• _PROBLEM STATEMENT_
Copy out the lines of the listing between the line holding "經管輔導 (117, 43)" and the line holding "XVI (96, 247)", inclusive, including any request line. Scale every coordinate in the answers by 0.2 and round to whole numbers with halves going up, but leave numbers in the request line unchanged.

Stored entries
───

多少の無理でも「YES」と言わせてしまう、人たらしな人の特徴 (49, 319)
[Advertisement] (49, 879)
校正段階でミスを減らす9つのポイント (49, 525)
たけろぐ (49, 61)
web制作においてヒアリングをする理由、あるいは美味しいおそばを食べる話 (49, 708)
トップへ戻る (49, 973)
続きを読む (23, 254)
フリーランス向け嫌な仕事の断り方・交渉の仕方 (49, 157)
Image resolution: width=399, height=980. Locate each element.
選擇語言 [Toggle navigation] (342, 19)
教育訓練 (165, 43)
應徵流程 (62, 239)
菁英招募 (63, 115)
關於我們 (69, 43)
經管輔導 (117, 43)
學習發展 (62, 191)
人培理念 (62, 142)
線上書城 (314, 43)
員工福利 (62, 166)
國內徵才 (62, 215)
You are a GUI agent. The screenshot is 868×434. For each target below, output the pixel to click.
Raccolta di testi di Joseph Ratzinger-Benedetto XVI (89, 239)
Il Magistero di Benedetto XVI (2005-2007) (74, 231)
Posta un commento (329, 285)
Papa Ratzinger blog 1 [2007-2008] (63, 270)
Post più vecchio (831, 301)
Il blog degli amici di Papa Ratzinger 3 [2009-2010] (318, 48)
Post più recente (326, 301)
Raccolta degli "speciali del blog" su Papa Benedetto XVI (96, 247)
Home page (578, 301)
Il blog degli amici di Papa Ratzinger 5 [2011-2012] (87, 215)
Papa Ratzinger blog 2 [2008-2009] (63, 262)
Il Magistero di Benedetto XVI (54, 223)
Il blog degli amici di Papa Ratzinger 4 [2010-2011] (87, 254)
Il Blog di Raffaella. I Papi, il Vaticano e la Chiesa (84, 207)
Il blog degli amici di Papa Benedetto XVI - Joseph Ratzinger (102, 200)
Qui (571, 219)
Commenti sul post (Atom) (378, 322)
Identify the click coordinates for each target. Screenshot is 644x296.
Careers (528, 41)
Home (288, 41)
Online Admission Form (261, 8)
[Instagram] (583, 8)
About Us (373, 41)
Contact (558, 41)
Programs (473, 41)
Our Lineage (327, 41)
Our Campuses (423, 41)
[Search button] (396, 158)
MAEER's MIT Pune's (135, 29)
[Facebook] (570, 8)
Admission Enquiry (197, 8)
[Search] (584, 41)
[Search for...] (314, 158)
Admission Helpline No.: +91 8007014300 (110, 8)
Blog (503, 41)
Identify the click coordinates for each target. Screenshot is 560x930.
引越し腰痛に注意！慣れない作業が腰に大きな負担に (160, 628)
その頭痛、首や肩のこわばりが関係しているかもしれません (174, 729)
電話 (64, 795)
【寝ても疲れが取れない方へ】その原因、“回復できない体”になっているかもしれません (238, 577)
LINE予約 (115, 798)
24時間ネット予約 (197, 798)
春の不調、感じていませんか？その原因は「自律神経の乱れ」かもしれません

───

• _ANSWER IN FULL_
經管輔導 (23, 9)
學習發展 (12, 38)
人培理念 (12, 28)
線上書城 (63, 9)
員工福利 (12, 33)
國內徵才 (12, 43)
You are a GUI agent. The screenshot is 868×434. For each target below, output the pixel to click.
Raccolta di testi di Joseph Ratzinger-Benedetto XVI (18, 48)
Il Magistero di Benedetto XVI (2005-2007) (15, 46)
Posta un commento (66, 57)
Papa Ratzinger blog 1 [2007-2008] (13, 54)
Post più vecchio (166, 60)
Il blog degli amici di Papa Ratzinger 3 [2009-2010] (64, 10)
Post più recente (65, 60)
Raccolta degli "speciali del blog" su Papa Benedetto XVI (19, 49)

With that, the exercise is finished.